Tuesday, 24 September 2013

Turtle Eye Muscle Adapts to Deal With Obstructed Vision

Sep. 19, 2013 — In a recent study published in The Journal of Comparative Neurology, Saint Louis University professor of pharmacological and physiological science Michael Ariel, Ph.D., reported surprising findings about the eye movements of pond turtles who can retract their head deep into their shell. While researchers expected that the pond turtle's eyes would operate like other animals with eyes on the side of their heads, this particular species of turtle appears to have characteristics of both front and side-eyed animals, affecting a specific eye muscle's direction of pull and the turtle's eye position when its peripheral vision is blocked by its shell.
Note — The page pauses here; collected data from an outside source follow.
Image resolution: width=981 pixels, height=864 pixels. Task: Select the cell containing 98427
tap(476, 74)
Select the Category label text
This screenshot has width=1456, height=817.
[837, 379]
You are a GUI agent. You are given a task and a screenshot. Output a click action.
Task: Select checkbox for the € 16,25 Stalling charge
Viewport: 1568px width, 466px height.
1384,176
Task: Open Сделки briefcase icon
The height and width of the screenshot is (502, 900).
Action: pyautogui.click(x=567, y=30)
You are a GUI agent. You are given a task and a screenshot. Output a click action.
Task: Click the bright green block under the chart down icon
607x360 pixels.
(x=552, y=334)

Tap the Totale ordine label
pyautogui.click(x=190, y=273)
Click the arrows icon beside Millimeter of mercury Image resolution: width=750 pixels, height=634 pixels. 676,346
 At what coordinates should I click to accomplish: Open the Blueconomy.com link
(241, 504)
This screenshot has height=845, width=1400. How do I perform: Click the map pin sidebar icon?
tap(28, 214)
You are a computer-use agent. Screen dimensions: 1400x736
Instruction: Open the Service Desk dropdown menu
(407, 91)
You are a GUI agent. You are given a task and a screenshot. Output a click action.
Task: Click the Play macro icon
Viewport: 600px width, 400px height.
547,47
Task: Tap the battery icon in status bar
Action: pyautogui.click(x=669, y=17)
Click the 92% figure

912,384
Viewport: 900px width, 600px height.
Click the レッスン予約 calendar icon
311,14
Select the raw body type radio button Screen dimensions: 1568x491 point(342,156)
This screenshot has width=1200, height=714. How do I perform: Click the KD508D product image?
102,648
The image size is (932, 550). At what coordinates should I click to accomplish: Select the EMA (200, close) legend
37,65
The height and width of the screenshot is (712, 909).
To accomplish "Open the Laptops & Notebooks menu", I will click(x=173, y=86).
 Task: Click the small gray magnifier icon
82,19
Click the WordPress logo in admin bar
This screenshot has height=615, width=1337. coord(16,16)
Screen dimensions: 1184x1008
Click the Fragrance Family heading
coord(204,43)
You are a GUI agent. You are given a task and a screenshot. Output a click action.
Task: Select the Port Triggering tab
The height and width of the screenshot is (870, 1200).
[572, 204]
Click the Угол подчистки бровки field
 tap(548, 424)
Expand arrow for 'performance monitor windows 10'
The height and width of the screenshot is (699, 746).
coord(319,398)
Humans, and many mammals like cats and monkeys, have their eyes viewing forward. In contrast, most lower vertebrates, including turtles, have eyes that are lateral -- on the side of their heads. Of the six muscles that move each eye, the muscles that move lateral eyes differ from the muscles of animals that move eyes viewing forward. In an earlier study, Ariel and his research team made an unexpected observation that a nerve that moves one of the pond turtle's eye muscles, the superior oblique muscle, was active when that turtle moved its head from side to side, much like that of animals whose eyes view forward .

In the current study, Ariel and the research team tested his theory that the pond turtle had characteristics of a front-eyed animal in three ways: physiologically, looking at the eye movement response to nerve stimulation; anatomically, examining how muscles were attached to the eyes and head; and behaviorally, examining eye positions.